Goal »
Show every line of the listing below that contains the string "perform", copying each line in full.

(Element and text position data)
-=-=-
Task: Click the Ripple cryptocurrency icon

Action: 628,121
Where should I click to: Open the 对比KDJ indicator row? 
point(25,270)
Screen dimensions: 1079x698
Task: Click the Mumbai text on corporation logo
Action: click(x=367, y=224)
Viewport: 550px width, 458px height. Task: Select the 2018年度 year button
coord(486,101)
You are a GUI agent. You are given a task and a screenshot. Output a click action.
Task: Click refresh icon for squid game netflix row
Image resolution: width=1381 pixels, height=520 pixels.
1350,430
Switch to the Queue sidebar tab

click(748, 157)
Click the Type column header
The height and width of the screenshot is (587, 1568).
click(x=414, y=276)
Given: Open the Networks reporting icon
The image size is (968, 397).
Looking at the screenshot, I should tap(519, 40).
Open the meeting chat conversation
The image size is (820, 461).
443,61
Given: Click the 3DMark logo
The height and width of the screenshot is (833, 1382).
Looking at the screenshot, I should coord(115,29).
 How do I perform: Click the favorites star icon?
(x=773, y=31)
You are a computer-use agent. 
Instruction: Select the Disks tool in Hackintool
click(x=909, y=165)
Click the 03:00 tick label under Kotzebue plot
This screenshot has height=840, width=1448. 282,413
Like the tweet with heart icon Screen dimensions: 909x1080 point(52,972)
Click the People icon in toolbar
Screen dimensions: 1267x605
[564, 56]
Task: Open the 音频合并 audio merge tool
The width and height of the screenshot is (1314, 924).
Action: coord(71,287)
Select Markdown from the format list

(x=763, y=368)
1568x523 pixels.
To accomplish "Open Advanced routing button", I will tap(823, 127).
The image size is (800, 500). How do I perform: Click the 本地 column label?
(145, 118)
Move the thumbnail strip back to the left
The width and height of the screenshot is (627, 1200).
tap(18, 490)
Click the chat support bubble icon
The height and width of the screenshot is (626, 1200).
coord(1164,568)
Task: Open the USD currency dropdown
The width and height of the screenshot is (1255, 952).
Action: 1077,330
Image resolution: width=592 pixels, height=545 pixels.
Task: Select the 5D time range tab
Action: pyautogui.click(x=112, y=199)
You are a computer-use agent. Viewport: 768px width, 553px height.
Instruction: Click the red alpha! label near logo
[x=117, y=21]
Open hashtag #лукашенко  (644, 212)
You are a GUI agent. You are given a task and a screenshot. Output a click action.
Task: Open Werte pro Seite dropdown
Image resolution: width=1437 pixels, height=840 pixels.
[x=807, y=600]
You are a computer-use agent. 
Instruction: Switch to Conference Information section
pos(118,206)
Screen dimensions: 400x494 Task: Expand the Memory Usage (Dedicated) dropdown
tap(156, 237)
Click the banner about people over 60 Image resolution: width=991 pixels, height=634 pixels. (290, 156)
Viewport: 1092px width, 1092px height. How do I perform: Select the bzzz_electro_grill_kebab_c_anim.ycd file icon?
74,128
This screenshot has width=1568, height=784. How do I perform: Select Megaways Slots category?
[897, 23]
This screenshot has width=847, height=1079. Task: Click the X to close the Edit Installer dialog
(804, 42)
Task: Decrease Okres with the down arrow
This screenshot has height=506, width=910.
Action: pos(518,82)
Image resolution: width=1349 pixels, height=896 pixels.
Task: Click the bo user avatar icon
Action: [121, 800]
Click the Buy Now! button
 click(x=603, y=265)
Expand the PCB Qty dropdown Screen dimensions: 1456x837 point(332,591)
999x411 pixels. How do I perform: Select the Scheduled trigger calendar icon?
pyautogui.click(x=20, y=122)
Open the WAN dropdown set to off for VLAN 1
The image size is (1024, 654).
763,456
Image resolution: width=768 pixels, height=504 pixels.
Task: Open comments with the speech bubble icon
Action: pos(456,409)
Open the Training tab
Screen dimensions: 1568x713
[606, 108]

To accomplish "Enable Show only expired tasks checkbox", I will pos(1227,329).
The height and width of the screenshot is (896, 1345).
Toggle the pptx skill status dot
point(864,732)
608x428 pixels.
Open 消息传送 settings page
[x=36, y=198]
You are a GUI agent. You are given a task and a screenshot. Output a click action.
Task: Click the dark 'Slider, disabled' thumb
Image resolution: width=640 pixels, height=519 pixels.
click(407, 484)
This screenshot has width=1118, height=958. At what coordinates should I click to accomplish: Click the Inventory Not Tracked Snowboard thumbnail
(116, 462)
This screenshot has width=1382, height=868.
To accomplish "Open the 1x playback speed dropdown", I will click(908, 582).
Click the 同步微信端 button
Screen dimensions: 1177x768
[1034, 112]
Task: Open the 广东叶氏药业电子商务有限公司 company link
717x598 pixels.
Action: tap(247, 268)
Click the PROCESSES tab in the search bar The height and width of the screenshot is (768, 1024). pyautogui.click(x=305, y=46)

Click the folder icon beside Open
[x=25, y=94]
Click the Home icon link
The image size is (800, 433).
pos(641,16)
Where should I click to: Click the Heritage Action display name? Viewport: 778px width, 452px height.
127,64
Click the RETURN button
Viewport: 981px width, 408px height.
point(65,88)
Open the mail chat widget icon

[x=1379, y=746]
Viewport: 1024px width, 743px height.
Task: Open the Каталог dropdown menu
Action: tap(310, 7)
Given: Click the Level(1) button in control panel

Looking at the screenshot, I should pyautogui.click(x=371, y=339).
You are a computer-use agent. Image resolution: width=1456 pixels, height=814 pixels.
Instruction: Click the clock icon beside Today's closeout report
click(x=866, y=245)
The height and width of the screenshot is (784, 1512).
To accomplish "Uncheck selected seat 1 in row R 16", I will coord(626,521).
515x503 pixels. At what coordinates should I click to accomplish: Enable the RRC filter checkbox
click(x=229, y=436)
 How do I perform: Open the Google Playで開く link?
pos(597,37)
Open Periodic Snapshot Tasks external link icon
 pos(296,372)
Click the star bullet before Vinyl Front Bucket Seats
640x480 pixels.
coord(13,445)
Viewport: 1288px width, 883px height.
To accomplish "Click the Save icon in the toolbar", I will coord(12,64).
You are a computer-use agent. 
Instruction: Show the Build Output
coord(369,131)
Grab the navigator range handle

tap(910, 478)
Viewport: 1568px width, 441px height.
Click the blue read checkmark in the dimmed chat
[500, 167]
-=-=-
Full solution »
 How do I perform: Click the favorites star icon?
The image size is (800, 500). How do I perform: Click the 本地 column label?
Viewport: 1092px width, 1092px height. How do I perform: Select the bzzz_electro_grill_kebab_c_anim.ycd file icon?
This screenshot has width=1568, height=784. How do I perform: Select Megaways Slots category?
999x411 pixels. How do I perform: Select the Scheduled trigger calendar icon?
 How do I perform: Open the Google Playで開く link?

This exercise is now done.